Once you offer customers a specific service or perk, it becomes a part of what sets your shop apart and a way that you add value to your customer. You don’t want to just take away that value.
Once again, the ability to continue offering these types of value comes back down to what you charge. “Having a properly set rate means you can provide services like car pick-up and delivery as part of your normal business operations,” Newton said.
4. They’re focusing on timely, strategic marketing strategies.
Instead of relying on generic marketing tactics, Newton saw shop owners become more strategic. “Some of my clients didn’t increase their advertising, but they changed their advertising to be more about how they help the community. And by helping the community, people were more willing to spend money with them at a time when money was a little bit tighter,” he said.
Across industries, businesses seized on volunteer opportunities and offered discounts to first responders. But there were other ways that auto shops supported their communities during the crisis. For instance, many of Newton’s clients went into educational mode and offered resources about issues that can occur when a car sits for weeks without use. (And, in turn, offered concierge services related to these educational moments.)
This community focus may or may not continue beyond the COVID-19 crisis, but it’s a way for shops to continue setting themselves apart in their communities.

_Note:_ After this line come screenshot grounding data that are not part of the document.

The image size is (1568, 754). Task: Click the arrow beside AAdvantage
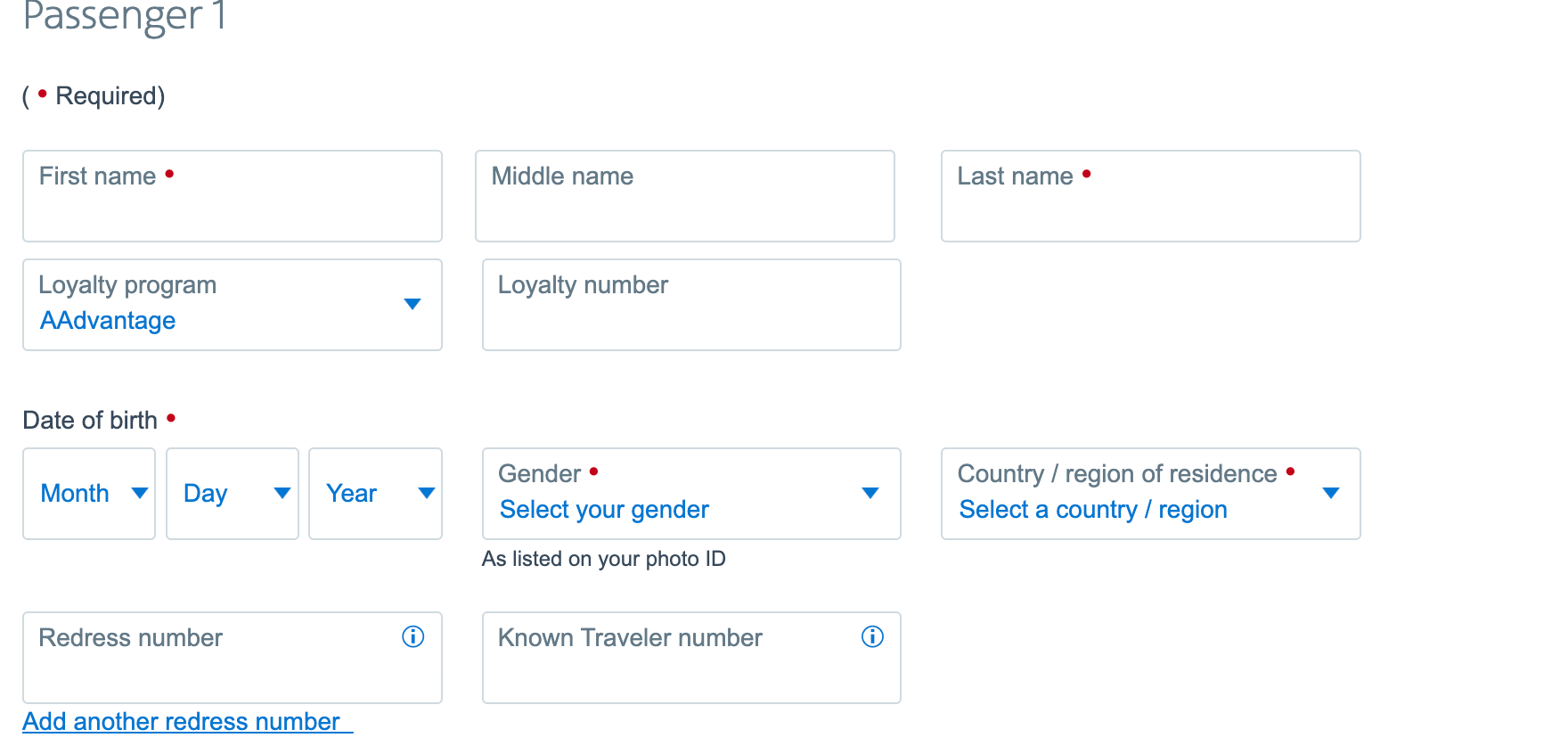(412, 305)
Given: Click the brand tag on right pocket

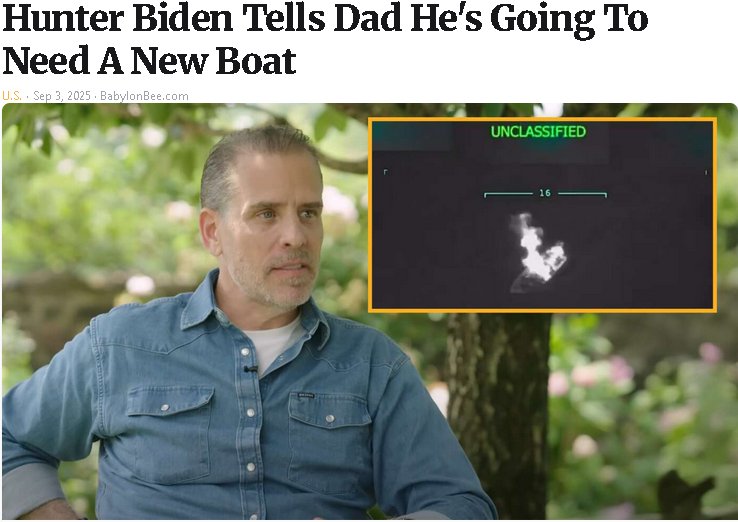Looking at the screenshot, I should pyautogui.click(x=306, y=396).
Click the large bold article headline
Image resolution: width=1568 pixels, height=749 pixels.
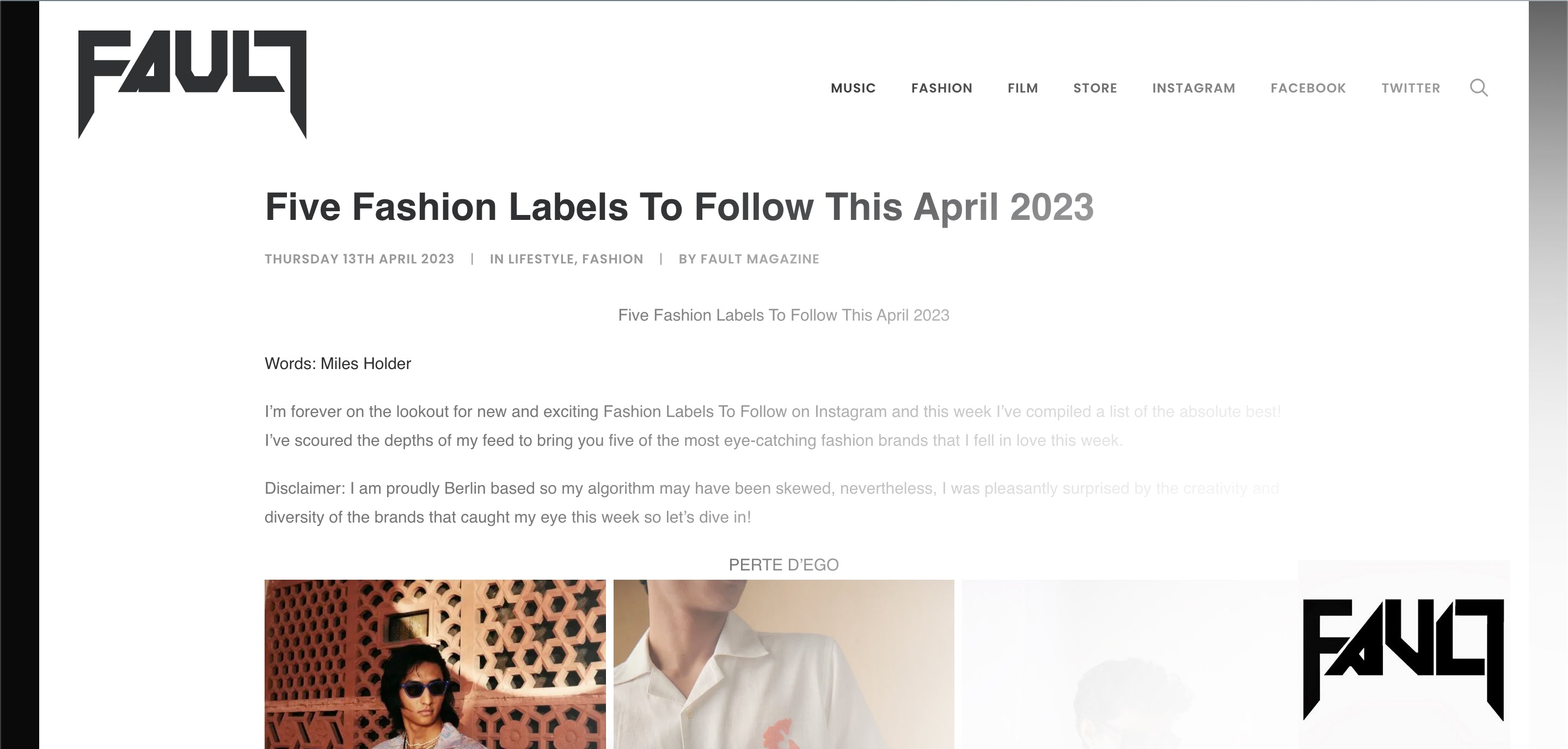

Besides having a community focus, Newton advises shop owners to keep thinking about how to keep marketing messages timely. For instance, now that things are opening up again and folks that have been stir-crazy are thinking about traveling, Newton sees shop owners promoting things like getting your car ready for a road trip.
5. They’re more consistent and transparent about safety protocols.
Safety protocols such as wearing masks or sanitizing cars will continue to be important for the foreseeable future because people are still cautious or afraid.
“I don’t think that should stop no matter what the CDC says or how many people have been inoculated,” Newton advised. “That’s just good business practice right now, and it will be for a long time.”
How Do You Compete?
If you’re a shop owner struggling with how to raise prices or compete with new competition, here are some takeaways:
Don’t do it alone. Working with an industry-knowledgable coach like Bullard or Newton can help you find ways to add more value to your customers and be ready to raise your prices.
Be proactive. Those shops that are growing are also being proactive about reengaging with past customers. If you haven’t heard from a customer in six months or longer, it’s time to follow up through service reminders or other offers.
Utilize your reputation. Win more new customers shopping for auto services on Google or Yelp by having better ratings and more reviews than your competition. Customers are willing to pay more when there’s proof you’re the best shop in the area.